AMONG the fossil remains of the human species supposed to have claims to high antiquity, and which have for many years attracted attention, two of the most prominent examples are—

First,—'The fossil man of Denise,' comprising the remains of more than one skeleton, found in a volcanic breccia near the town of Le Puy-en-Velay, in Central France.

Secondly,—The fossil human bone of Natchez, on the Mississippi, supposed to have been derived from a deposit containing remains of mastodon and megalonyx. Having carefully examined the sites of both of these celebrated fossils, I shall consider in this chapter the nature of the evidence on which the remote date of their entombment is inferred.

Fossil Man of Denise.

An account of the fossil remains, so called, was first published in 1844, by M. Aymard of Le Puy, a writer of deservedly high authority both as a palæontologist and archæologist.[1] M. Pictet, after visiting Le Puy and investigating the site of the alleged discovery, was satisfied that the fossil bones belonged to the period of the last volcanic eruptions of Velay; but expressly stated in his important treatise on palæontology that this conclusion, though it might imply that man had coexisted with the extinct elephant, did not draw with it the admission that the human race was anterior in date to the filling of the caverns of France and Belgium with the bones of extinct mammalia.[2]

At a meeting of the 'Scientific Congress' of France, held at Le Puy in 1856, the question of the age of the Denise fossil bones was fully gone into, and in the report of their proceedings published in that year, the opinions of some of the most skilful osteologists respecting the point in controversy are recorded. The late Abbé Croizet, a most experienced collector of fossil bones in the volcanic regions of Central France, and an able naturalist, and the late M. Laurillard, of Paris, who assisted Cuvier in modelling many fossil bones, and in the arrangement of the museum of the Jardin, declared their opinion that the specimen preserved in the museum of Le Puy is no counterfeit. They believed the human bones to have been enveloped by natural causes in the tufaceous matrix in which we now see them.

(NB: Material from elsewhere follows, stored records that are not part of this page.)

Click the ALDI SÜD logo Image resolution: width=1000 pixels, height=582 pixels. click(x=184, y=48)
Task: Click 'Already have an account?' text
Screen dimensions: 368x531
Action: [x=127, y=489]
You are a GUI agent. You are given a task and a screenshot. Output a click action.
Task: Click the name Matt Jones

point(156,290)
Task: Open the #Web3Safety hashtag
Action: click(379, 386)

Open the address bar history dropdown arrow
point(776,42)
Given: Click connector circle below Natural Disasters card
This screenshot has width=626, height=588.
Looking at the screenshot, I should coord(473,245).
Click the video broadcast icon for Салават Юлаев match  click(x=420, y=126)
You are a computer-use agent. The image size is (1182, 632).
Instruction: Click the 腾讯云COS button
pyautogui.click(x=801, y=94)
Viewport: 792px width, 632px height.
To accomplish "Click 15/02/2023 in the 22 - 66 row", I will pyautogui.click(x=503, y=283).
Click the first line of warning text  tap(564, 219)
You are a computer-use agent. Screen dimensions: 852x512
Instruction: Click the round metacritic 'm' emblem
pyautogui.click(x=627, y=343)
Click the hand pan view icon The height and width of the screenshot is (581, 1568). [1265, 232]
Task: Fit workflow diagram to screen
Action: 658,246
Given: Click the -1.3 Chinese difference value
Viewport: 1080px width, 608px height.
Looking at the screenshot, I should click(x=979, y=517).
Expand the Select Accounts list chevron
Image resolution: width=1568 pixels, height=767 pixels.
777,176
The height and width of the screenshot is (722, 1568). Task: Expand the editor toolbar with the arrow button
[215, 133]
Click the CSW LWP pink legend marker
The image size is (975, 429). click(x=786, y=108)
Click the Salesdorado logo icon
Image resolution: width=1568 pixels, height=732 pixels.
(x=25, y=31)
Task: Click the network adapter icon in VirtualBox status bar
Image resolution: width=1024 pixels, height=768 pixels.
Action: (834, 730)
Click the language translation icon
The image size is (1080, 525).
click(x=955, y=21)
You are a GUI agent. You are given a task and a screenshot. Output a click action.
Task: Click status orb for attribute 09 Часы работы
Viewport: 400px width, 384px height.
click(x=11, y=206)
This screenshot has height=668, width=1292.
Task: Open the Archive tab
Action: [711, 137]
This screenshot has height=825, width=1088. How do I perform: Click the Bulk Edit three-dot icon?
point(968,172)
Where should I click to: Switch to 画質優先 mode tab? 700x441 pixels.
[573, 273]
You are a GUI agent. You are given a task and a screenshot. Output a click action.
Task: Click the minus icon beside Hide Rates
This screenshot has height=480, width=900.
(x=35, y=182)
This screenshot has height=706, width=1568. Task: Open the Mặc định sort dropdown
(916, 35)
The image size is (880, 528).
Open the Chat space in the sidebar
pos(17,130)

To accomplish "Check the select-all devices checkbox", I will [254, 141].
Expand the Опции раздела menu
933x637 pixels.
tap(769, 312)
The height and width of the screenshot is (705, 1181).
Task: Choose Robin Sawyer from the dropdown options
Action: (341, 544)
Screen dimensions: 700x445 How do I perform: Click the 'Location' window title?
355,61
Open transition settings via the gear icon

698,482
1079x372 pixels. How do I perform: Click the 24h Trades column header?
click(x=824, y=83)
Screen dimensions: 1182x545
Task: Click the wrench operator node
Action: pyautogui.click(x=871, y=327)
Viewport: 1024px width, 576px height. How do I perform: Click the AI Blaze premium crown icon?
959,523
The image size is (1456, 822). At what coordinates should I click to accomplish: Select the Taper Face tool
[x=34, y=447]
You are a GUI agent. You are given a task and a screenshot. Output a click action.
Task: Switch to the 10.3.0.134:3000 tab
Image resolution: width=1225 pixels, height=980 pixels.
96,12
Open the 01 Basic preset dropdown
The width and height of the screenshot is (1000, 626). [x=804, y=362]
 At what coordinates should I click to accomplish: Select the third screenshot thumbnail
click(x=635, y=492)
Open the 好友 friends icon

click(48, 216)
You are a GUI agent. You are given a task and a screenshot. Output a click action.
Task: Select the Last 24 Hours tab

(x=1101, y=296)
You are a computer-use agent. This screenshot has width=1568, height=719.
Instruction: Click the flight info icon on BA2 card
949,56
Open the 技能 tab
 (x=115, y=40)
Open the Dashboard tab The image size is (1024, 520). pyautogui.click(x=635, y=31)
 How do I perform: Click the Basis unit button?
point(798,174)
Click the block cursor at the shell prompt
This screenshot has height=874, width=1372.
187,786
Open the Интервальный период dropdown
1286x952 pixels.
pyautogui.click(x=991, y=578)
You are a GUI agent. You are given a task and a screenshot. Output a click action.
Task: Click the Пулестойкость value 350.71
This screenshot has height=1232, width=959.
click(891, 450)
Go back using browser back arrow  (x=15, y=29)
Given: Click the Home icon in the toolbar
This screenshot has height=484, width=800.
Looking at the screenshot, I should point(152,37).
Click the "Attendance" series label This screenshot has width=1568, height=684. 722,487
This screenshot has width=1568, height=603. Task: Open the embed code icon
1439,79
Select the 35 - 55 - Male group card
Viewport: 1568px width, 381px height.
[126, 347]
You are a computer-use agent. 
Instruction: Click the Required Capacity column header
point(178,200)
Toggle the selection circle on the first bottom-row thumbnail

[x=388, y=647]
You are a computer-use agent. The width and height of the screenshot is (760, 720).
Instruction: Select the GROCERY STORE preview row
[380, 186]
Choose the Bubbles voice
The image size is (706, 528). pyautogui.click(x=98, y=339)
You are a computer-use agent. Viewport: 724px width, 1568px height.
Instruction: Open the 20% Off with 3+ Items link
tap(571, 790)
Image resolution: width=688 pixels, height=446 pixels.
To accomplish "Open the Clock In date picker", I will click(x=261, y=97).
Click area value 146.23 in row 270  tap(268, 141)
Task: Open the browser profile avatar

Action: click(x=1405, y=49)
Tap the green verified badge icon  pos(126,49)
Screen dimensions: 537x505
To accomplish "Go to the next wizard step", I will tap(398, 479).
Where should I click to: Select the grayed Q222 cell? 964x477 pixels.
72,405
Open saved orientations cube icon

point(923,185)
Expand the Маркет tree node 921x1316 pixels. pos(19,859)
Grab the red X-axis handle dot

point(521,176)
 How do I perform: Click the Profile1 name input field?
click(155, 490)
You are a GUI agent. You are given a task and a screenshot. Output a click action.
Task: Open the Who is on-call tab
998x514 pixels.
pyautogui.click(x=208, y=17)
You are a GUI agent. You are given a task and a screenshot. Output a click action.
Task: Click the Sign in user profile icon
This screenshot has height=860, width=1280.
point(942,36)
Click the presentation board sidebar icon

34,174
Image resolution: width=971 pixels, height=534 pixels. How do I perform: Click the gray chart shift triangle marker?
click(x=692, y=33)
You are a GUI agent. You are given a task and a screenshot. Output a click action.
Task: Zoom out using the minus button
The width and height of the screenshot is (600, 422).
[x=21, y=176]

In the year 1859, Professor Hébert and M. Lartet visited Le Puy, expressly to investigate the same specimen, and to inquire into the authenticity of the bones and their geological age. Later in the same year, I went myself to Le Puy, having the same object in view, and had the good fortune to meet there my friend Mr. Poulett Scrope, with whom I examined the Montagne de Denise, where a peasant related to us how he had dug out the specimen with his own hands and in his own vineyard, not far from the summit of the volcano. I employed a labourer to make under his directions some fresh excavations, following up those which had been made a month earlier by MM. Hébert and Lartet, in the hope of verifying the true position of the fossils, but all of us without success. We failed even to find in situ any exact counterpart of the stone of the Le Puy Museum.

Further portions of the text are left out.